## Instruction
Reproduce the material word for word, starting at the line that contains "This screenshot has width=607, height=435." and continuing through the end, with that line included. Leave the pictures out.

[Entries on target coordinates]
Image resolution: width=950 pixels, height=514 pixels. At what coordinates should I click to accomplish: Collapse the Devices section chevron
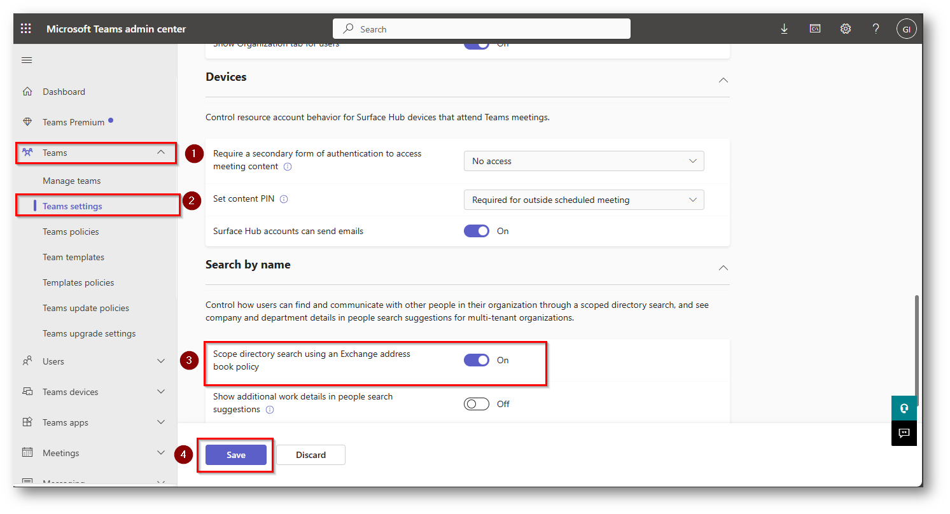[x=723, y=80]
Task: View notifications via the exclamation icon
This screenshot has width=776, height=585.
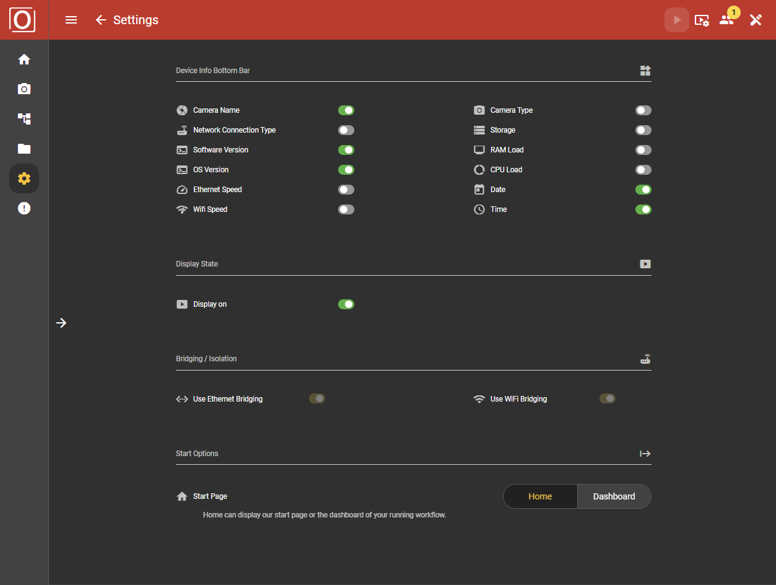Action: (24, 208)
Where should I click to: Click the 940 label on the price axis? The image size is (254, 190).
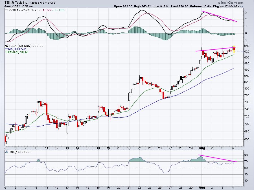[247, 46]
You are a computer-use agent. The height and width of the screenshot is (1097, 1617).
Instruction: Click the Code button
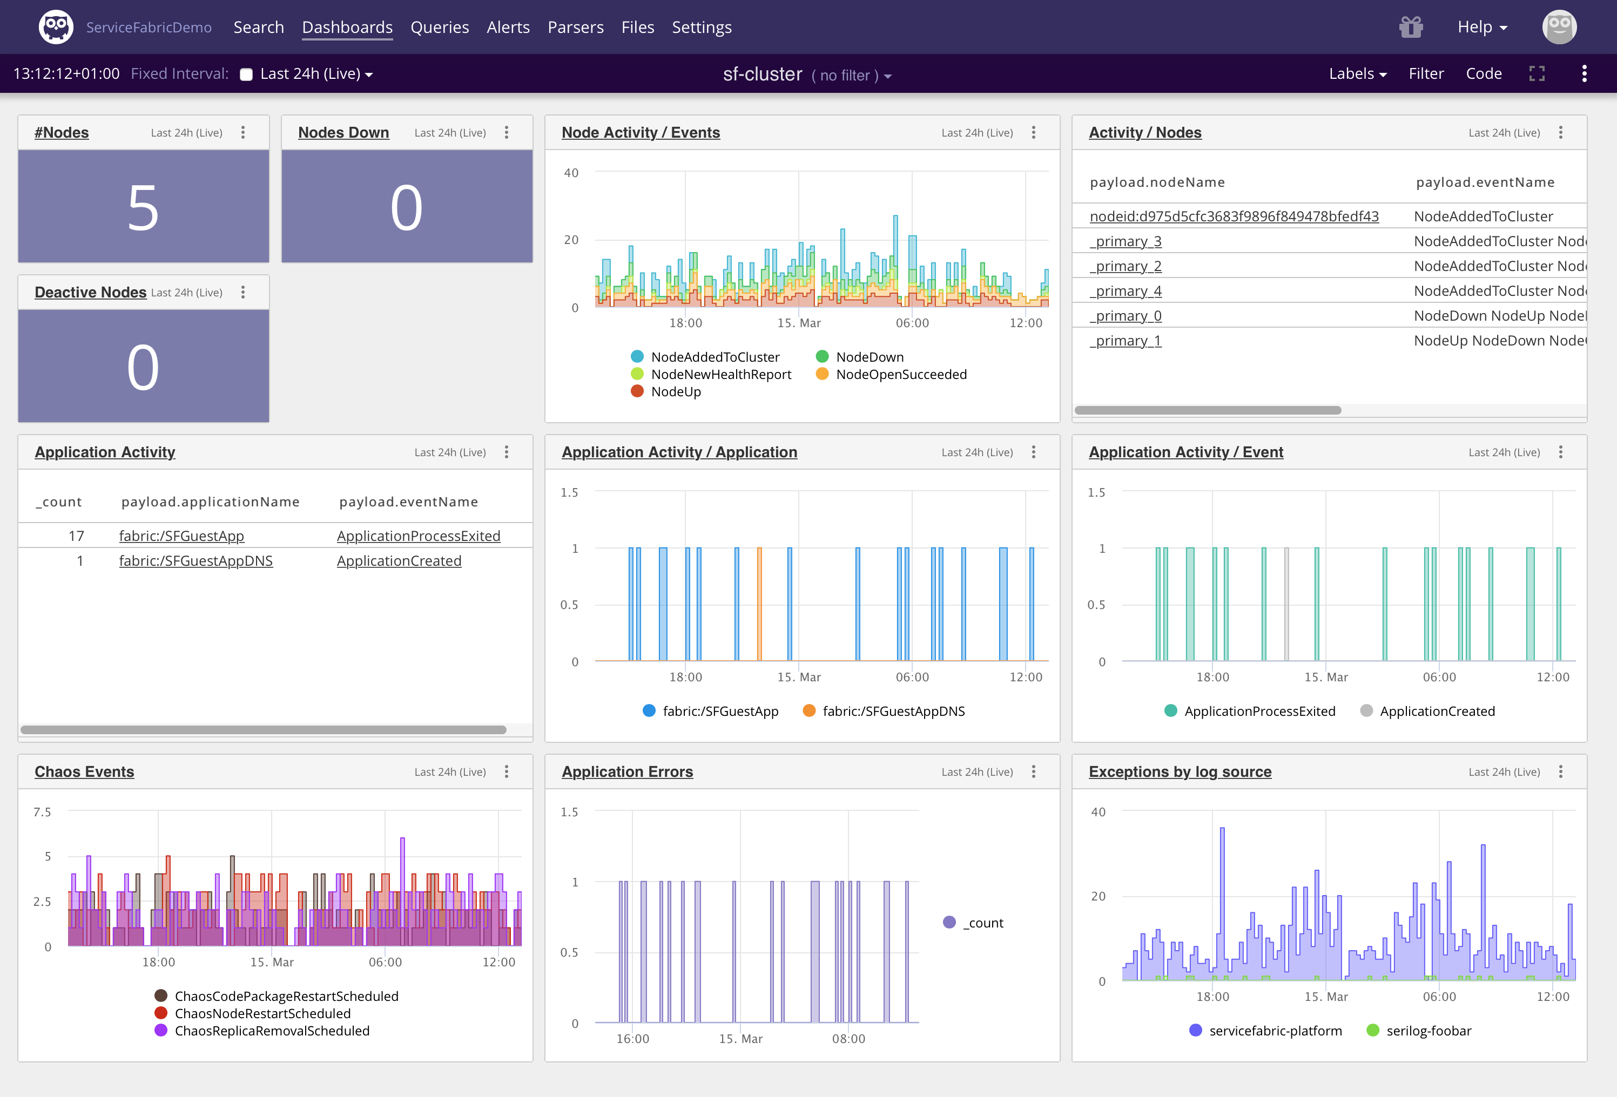pos(1483,74)
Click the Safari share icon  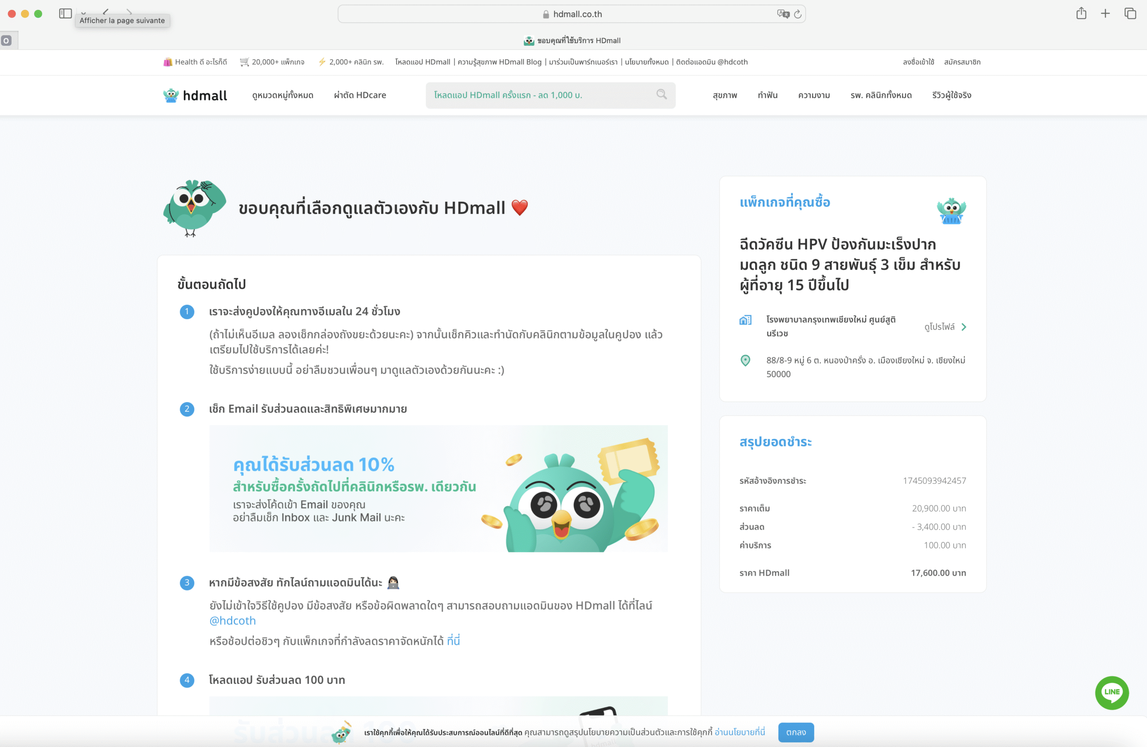[1081, 14]
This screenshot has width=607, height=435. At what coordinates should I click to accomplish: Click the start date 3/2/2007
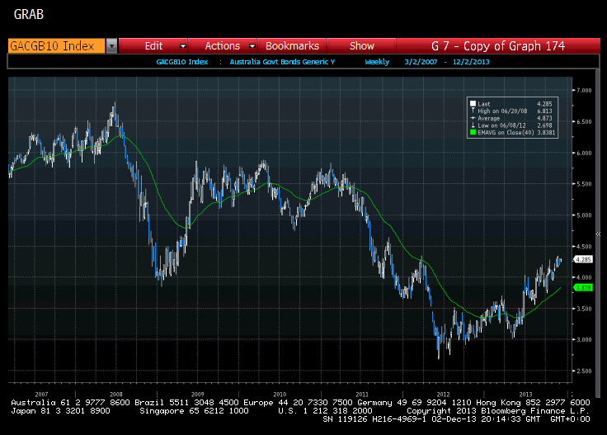tap(421, 62)
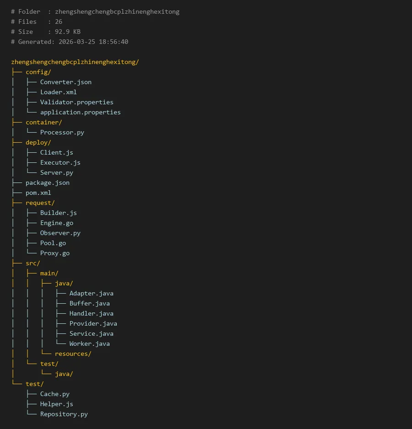This screenshot has width=412, height=429.
Task: Select the application.properties file
Action: [x=80, y=112]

## Solved problem
This screenshot has width=607, height=435. At what coordinates should I click to accomplish: Click the start date 3/2/2007
tap(421, 62)
This screenshot has width=412, height=429.
Task: Select the application.properties file
Action: [x=80, y=112]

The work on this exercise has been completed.